This is my fifth post in a series on the morality of slavery. I'm in the process of responding to an argument that if slavery admits of the degrees I said it did in my first post then so will murder, rape, and genocide. The argument is intended to undermine my view by showing that it leads to the ridiculous conclusion that murder, rape, and genocide happen all the time and aren't really wrong when they do except in the extreme cases that we usually call murder, rape and genocide. I don't think my argument regarding slavery leads to that conclusion. My previous post deals with murder, and this post moves on to rape.
As I said before, for each of these moral categories, here are the possibilites with respect to rape:
(1) It's not like what I'm saying about slavery and doesn't admit of degrees.
(2) It admits of degrees but not in the same way that I'm saying slavery does.
(3) It is like slavery in its admitting of degrees.
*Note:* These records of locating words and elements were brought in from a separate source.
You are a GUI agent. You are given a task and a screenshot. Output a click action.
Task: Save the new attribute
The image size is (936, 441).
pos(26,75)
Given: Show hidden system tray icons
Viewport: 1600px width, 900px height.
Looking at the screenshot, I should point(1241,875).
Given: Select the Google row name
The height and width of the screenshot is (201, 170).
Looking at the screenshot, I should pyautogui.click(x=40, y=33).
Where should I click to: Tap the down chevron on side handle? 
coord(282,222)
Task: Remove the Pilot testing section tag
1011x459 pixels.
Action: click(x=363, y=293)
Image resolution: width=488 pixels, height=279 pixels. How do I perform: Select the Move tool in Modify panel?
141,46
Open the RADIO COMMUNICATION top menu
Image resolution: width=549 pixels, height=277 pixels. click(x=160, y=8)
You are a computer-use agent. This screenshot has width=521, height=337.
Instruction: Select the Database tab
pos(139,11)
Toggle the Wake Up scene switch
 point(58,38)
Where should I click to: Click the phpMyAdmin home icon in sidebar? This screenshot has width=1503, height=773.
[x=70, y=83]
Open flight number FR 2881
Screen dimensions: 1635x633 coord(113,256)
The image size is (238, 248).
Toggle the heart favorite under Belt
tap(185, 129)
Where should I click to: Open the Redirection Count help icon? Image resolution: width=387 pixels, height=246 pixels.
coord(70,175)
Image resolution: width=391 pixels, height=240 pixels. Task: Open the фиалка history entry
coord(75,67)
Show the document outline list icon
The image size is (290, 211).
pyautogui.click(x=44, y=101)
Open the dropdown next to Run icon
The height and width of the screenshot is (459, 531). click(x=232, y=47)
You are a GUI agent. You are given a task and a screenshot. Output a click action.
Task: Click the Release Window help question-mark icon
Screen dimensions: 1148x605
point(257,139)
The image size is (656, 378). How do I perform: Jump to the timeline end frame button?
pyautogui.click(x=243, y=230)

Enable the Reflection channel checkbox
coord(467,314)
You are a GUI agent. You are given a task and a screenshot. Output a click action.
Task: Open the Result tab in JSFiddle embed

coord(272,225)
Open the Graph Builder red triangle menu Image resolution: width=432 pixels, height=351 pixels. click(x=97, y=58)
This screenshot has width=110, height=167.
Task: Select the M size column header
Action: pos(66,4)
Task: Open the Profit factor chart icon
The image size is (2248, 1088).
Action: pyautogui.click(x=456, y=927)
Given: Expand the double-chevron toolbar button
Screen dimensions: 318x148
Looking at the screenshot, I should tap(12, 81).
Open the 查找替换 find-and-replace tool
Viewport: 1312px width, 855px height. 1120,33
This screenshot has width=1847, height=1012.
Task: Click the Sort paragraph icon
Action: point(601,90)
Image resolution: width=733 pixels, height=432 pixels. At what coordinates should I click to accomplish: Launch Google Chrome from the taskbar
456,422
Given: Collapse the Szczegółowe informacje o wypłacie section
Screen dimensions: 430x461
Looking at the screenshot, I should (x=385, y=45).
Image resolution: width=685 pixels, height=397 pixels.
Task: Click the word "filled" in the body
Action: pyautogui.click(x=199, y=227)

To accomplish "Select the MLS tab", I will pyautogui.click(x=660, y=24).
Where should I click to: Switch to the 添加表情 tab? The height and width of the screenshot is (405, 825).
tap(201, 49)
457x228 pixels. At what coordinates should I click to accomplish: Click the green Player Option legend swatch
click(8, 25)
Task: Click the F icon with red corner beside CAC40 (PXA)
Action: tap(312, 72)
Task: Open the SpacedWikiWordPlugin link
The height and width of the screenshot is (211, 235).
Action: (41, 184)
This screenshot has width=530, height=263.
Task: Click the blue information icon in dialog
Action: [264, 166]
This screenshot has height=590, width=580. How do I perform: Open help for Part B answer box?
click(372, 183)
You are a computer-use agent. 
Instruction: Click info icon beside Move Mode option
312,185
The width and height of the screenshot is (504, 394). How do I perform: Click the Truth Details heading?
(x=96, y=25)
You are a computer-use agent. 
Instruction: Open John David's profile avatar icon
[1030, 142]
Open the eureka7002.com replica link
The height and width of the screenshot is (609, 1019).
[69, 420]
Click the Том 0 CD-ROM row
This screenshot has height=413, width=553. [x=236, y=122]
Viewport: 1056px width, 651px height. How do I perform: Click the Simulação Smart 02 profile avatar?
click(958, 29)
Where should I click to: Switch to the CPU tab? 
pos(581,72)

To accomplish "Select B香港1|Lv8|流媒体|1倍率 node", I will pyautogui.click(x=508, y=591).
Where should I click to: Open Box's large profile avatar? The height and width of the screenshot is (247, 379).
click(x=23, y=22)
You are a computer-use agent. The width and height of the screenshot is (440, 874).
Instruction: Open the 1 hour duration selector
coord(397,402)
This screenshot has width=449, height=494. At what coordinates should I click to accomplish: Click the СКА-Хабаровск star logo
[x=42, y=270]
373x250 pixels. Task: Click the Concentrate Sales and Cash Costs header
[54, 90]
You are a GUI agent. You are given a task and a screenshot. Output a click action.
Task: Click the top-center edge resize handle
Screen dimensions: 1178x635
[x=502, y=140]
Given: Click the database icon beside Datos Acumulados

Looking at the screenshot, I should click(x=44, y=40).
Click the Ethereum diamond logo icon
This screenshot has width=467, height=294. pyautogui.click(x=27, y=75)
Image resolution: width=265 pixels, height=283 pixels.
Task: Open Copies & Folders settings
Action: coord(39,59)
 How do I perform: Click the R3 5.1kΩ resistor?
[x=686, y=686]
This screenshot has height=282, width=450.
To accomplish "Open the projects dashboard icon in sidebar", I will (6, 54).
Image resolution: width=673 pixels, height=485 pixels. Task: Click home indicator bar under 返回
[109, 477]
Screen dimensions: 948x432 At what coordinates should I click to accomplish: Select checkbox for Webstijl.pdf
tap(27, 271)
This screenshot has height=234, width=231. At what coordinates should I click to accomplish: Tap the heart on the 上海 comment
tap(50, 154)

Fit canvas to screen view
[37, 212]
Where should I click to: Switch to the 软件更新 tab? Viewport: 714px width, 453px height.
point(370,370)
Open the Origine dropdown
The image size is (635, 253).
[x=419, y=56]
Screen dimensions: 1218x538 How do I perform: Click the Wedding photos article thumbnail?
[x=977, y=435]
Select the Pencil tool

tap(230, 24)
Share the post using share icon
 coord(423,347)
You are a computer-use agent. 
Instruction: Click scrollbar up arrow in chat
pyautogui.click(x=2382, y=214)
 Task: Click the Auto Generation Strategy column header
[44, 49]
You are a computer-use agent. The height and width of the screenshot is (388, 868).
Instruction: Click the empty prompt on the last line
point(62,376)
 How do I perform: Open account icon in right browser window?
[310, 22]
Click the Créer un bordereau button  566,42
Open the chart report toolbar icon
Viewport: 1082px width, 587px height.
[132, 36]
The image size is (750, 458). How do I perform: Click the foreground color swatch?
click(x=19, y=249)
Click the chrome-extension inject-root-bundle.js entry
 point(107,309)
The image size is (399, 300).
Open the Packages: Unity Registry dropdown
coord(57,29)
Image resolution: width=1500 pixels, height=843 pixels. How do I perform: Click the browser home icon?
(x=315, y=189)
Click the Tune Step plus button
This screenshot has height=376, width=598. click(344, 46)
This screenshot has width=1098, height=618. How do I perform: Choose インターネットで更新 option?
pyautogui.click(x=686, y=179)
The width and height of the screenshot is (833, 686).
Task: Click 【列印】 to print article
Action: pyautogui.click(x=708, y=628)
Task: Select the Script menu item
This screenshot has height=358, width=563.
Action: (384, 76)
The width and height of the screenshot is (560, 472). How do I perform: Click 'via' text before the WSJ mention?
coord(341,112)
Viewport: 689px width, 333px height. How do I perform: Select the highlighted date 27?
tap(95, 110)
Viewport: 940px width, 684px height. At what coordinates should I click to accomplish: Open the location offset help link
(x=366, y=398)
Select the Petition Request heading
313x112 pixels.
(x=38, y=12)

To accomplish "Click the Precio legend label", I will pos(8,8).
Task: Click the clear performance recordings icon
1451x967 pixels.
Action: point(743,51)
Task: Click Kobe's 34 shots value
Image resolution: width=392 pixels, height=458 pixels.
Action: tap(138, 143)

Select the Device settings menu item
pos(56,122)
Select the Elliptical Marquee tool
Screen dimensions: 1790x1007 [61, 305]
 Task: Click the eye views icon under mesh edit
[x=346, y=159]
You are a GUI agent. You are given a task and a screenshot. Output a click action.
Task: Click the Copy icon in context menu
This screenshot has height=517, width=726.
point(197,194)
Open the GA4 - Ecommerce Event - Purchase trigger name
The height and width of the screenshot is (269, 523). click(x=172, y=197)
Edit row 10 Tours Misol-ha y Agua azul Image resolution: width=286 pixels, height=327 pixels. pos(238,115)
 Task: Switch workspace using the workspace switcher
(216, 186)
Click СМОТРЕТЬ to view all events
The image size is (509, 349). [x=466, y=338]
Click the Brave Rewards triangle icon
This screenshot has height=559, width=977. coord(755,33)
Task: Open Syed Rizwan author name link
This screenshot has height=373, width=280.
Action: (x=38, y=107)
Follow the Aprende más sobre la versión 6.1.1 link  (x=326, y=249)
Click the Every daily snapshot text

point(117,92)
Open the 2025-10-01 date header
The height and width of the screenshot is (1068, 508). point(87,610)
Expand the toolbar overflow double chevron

In the case of rape, I think (3) fits best. Rape is generally defined as nonconsensual sex. This leaves two ways for rape to admit of degrees. Whether something counts as sex seems to admit of degrees, and whether something is consensual also seems to admit of degrees.
I've discussed coercion and consent at length with respect to abortion here (and a little bit in this followup post more recently). Something similar goes on with consent in general, as I said in arguing that for this phenomenon with respect to abortion. It's not just that consent is hard to determine, though that's part of it. If I don't know if someone consents to something that morally requires consent, perhaps I should refrain from doing it. But what if I have good reason to think the person consented, but they didn't? Or what if I think I have good reason to think the person consent, but I don't really have good reason? Those are epistemic gradations in my status with respect to the person's consent, and those might make a moral difference.
What's more clearly a moral issue is whether they do consent, and that's not an all-or-nothing matter. Date rape cases are a good example. There's a custom of ambiguity in high school and college sexual situations, and I'm not entirely sure that consent is wholly present or wholly lacking in such cases. Is a begrudging consent real consent? It's not as much consent as someone who is all for it and initiating it. It's more than someone who resists it. It just seems to me to be at odds with the facts to assume that consent is fully present or fully absent.
If rape, then, depends on consent, then whether something is rape will depend on something that may be a matter of degree. Rape, then, is like what I'm saying is true of slavery. A forced sexual act is more strongly rape than a merely psychologically coerced sexual act, and psychological coercion itself is a matter of degree. If there's any degree of coercion, isn't it that same degree of rape? It should be if rape is coerced sex, and that's how most people define it, at least those who accept date rape as rape. Those who do not will define rape as forced sex, where being forced involves physical force. I don't accept that account of rape myself, but if it's right I'd say (1) is the case, then rape might still admit of degrees if sex admits of degrees (see below). Otherwise, the charge against me just doesn't stand up. Saying slavery comes in degrees doesn't require saying rape comes in degrees.
The other way rape comes in degrees has to do with whether something counts as sex. Bill Clinton infamously claimed that he didn't have sex when he had oral sex. Most people just shake their heads and say he's got the facts wrong on how the word 'sex' is used. If he's right, and sex is only coitus, then I'd say again that you have to argue also against what I say above to avoid the view that rape comes in degrees, and then even if you do I'll just say (1) is the right attitude toward it, and the argument against me fails.
Still, I do think sex comes in degrees. It's less accurate for Bill Clinton to say he had sex with Monica if all he did is have oral sex. If that's all he said, it would be misleading. That's because we assume coitus when we hear the term. Does that mean you can deny that you had sex if it's oral sex? It seems not. In the end, I want to say that oral sex is sex to a lesser degree in the same way that indentured servanthood is a lesser degree of slavery than American plantation slavery. Then foreplay would be a lesser degree of sex than that, and perhaps phone sex or internet sex is only a little bit sex (sex enough to make a spouse mad at the unfaithfulness).
So I think (3) is the correct view about degrees of rape. It is exactly like slavery in its admitting of degrees (in two different ways!), but that's not problematic. It's in fact what we should expect. So why is it an argument against my claim that it entails the view that rape comes in degrees? It does come in degrees. I'm biting a bullet on this, but I don't think it's a very hard or fast bullet to bite. It's just sort of hanging out in the air waiting for me to gobble it up, and it's made out of chocolate.